‘A word changes into a sign, into a compilation of commas which mean something. You see, that is a rule… You follow the thread of these commas. To follow the thread of a conversation is a tautology, and, quite apart from the rule, there is the structure of the transformation of the word into a sign. This is what you must make visible, you must render the comma visible as something that is not stable, that is unstable, and these small white points stand on a background hatched with pens by another hand’
(Boetti quoted in Alighiero Boetti. Mettere al mondo il mondo, exh. cat., Frankfurt, 1998, p. 63).
An array of bright white commas punctuates a shimmering expanse of blue in Alighiero Boetti’s Immagine e Somiglianza (Image and Likeness). Executed in 1976, this work is from a series commenced in 1972, in which Boetti used the most ubiquitous of writing tools, a biro pen, and employed a variety of assistants to fill individual panels with small crosshatched lines. A culmination of the central themes and motifs in Boetti’s career, the ‘biro’ series raises questions concerning identity, authorship and language, while visualising the dichotomy between what the artist wishes to represent and what the viewer sees.
The small white commas that are scattered across the field of colour have a wealth of visual associations, appearing like astronomical constellations, falling raindrops from the sky, or the glistening surface of a blue ocean. Though seemingly dispersed randomly across the expansive blue field, each comma is in fact carefully arranged according to a self-reflexive, tautological linguistic system devised by Boetti. Each comma corresponds to a letter in the alphabet that runs down the left hand side of the work. When read from left to right, the commas denote a sequence of letters that spell out the title of the piece: Immagine e Somiglianza. The methodical linguistic system that governs the work reflects one of the central tenets of Boetti’s oeuvre: the concept of ‘ordine e disordine’ (order and disorder).

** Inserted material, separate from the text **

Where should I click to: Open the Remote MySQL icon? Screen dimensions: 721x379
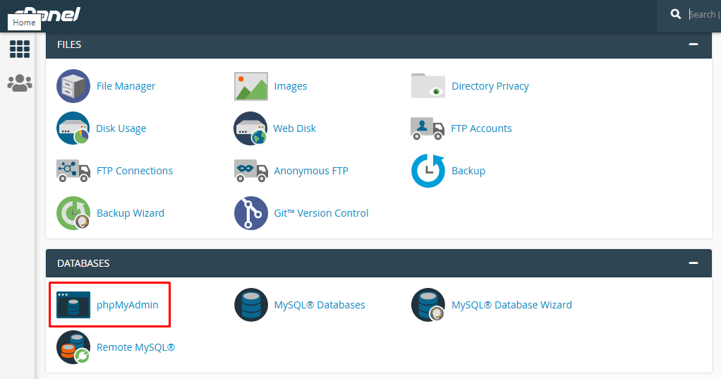(x=73, y=347)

This philosophical principle, based on the concept that the world is in a constant state of flux between the forces of order and disorder, which together create a harmonious unity, underpinned much of Boetti’s art from the late 1960s onwards. In 1968, Boetti had produced a postcard entitled Gemelli (Twins), which was a montage of two photographs taken of him wearing the same outfit but with slightly different hairstyles. From the early 1970s, the artist further explored this idea of twinning by creating a double identity of himself as Alighiero e Boetti (Alighiero and Boetti). This sense of dualism is reinforced in this work itself: the title, Immagine e Somiglianza serves as one of the principle ideas of Boetti’s oeuvre. The work is self-reflexive, fusing together the dual concepts of the signifier and the signified through its visual structure.

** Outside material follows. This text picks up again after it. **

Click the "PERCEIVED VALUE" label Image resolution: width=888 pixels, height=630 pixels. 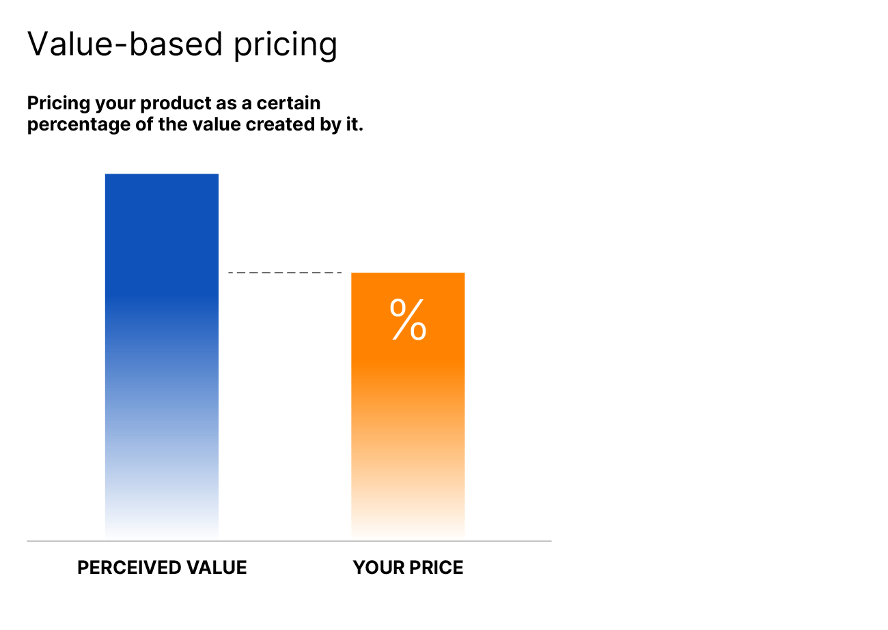click(x=162, y=568)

In Immagine e Somiglianza the three panels that constitute the wide field of colour reveal a myriad of fluctuating rhythms, patterns and hues; the result of the individual style of each collaborator and an effect that Boetti actively encouraged. If the assistant worked with very dense strokes, even or uneven lines, or if the pen they were using ran out of ink, then the intensity and depth of the unifying colour fluctuated so that the quality of the resulting work progressively alters. Although Boetti left the execution of the work to other people, he invented and designed its structure, dividing the panels into square grids. Within Boetti’s own conceptual conception of the work, new, layered identities of authorship unfolded; a reflection of the artist’s inherently playful, multi-faceted practice.